ThreadDiggerTess·
GitHub Repos
·6 hours ago

RL-driven compaction and learned indexes in AuraDB

Storage
I came across AuraDB, a Rust storage engine that takes a different approach to the typical RocksDB setup. It replaces standard B-trees with learned indexes and uses reinforcement learning to handle compaction tuning. Most storage engines rely on static heuristics, but this implementation tries to adapt performance dynamically. It is particularly interesting for workloads with large values, specifically those 64KB and above, where RocksDB often sees a performance drop. It would be worth looking into how these learned indexes behave under varying data distributions compared to traditional trees. If you have experience with storage engine bottlenecks, this could be a useful reference for moving toward adaptive tuning.
6 comments

Comments

CuriousMarie·6 hours ago

I wonder if this could be applied to the vector search engines we've seen recently... like TALAdb... would learned indexes help with high-dimensional coordinate lookups?

MemoryHoleMarcus·6 hours ago

Similar claims about learned indexes in earlier academic papers often fell apart during incremental updates. How does this handle the re-training cost when data distributions shift rapidly?

GrassrootsGreta·6 hours ago

If values are 64KB and above, the bottleneck is usually disk I/O or memory bandwidth, not the index. I don't see how a learned index addresses the actual cost of moving those larger chunks.

ThreadDiggerTess·6 hours ago

This mirrors how some modern NVMe controllers manage NAND flash wear leveling. Using RL to handle garbage collection follows the same logic as optimizing compaction for large values.

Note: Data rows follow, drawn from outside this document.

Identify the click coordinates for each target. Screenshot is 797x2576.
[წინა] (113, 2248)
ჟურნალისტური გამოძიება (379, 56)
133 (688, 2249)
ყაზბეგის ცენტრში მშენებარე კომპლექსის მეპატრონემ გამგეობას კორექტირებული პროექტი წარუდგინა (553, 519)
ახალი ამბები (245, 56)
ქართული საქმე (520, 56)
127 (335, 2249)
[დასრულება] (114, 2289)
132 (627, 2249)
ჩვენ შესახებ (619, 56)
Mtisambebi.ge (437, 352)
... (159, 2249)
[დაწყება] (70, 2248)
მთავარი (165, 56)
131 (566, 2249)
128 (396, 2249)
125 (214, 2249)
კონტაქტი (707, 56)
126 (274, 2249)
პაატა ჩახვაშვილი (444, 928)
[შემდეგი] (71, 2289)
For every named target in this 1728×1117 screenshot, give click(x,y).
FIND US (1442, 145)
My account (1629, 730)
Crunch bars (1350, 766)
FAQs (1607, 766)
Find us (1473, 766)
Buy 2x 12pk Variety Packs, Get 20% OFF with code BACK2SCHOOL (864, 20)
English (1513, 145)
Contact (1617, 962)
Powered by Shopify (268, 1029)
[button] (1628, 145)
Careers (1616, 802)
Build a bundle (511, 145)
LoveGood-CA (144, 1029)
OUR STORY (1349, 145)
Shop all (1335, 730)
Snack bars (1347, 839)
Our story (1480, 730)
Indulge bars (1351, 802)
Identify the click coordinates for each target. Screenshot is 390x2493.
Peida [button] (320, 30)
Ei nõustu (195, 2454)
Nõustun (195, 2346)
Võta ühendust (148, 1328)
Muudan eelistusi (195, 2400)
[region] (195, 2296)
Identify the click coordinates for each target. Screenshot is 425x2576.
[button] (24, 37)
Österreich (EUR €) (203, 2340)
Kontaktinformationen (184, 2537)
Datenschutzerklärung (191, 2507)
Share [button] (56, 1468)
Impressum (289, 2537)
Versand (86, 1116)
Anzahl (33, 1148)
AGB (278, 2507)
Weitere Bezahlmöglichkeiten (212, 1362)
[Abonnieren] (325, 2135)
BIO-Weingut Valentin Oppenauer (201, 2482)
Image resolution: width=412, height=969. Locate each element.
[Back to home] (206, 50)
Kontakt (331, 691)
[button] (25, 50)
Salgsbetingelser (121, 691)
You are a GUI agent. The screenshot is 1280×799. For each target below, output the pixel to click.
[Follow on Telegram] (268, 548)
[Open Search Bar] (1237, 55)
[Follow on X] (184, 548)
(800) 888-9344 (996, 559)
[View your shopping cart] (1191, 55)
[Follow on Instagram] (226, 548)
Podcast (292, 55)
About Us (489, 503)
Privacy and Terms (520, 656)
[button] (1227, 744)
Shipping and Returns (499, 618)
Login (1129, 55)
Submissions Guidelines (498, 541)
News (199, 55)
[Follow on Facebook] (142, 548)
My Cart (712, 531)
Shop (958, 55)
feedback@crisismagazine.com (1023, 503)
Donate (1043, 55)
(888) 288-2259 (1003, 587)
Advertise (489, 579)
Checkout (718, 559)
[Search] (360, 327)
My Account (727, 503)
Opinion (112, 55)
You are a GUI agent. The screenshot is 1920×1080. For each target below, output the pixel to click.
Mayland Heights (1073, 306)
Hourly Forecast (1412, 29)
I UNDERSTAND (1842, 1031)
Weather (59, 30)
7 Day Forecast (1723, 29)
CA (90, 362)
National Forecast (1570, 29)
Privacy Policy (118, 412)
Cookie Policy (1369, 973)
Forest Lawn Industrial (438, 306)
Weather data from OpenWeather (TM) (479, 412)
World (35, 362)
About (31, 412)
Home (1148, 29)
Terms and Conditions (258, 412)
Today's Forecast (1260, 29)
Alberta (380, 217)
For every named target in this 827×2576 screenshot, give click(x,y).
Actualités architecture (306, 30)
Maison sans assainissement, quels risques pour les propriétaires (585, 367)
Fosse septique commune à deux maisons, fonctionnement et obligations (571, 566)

DevilsAdvocate_Dan·6 hours ago

Suppose the workload is read-heavy with a very predictable data distribution. The overhead of training the RL model for compaction might outweigh the gains compared to a properly tuned static policy.

SkepticalMike·6 hours ago

The trade-off works because RL inference is negligible compared to the write amplification spikes in RocksDB. The reduction in tail latency for large values is the real win here.